Data excerpts:
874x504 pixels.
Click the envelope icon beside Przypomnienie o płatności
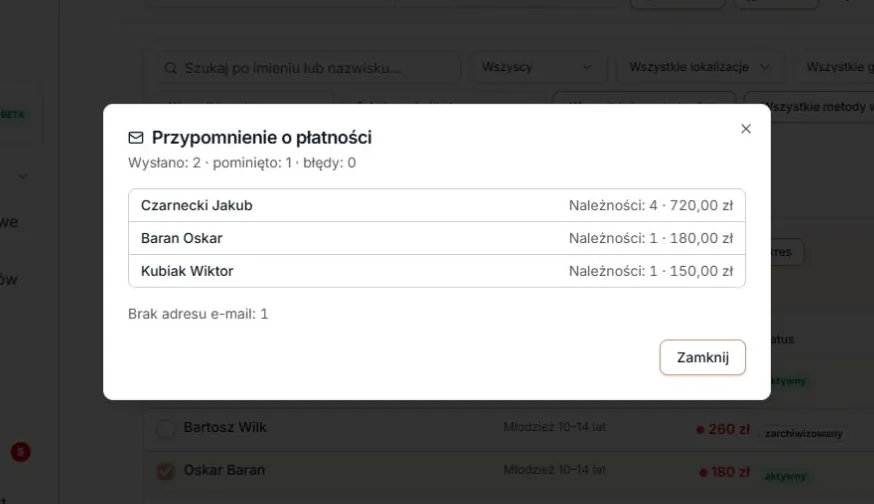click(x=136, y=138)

...

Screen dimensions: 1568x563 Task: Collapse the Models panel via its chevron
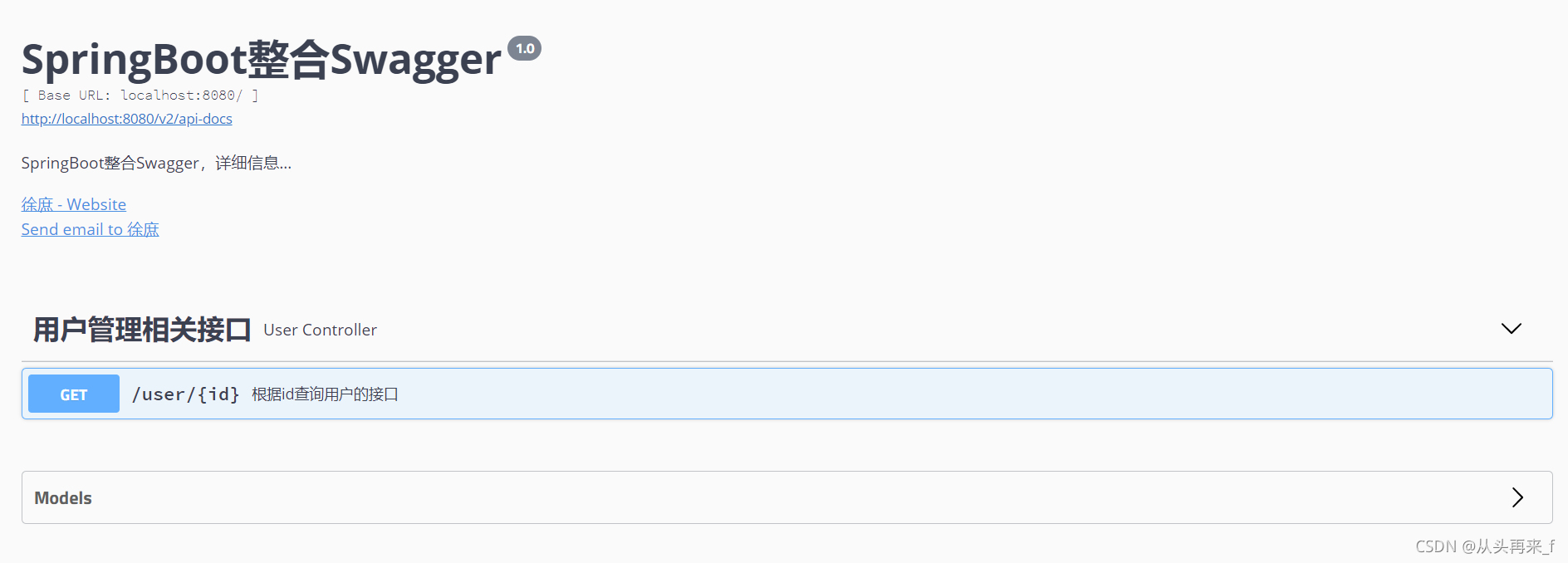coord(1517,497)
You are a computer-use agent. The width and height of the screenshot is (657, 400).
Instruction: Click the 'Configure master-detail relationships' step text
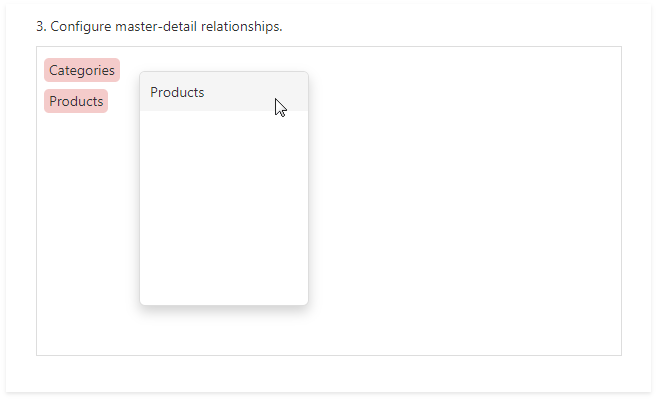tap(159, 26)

* * *

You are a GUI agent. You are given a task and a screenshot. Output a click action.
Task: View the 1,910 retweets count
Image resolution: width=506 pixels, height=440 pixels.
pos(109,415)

The task:
Lines holding the word "agent" in the records above: how many are there? Answer with the number only.

Solution to this task:
2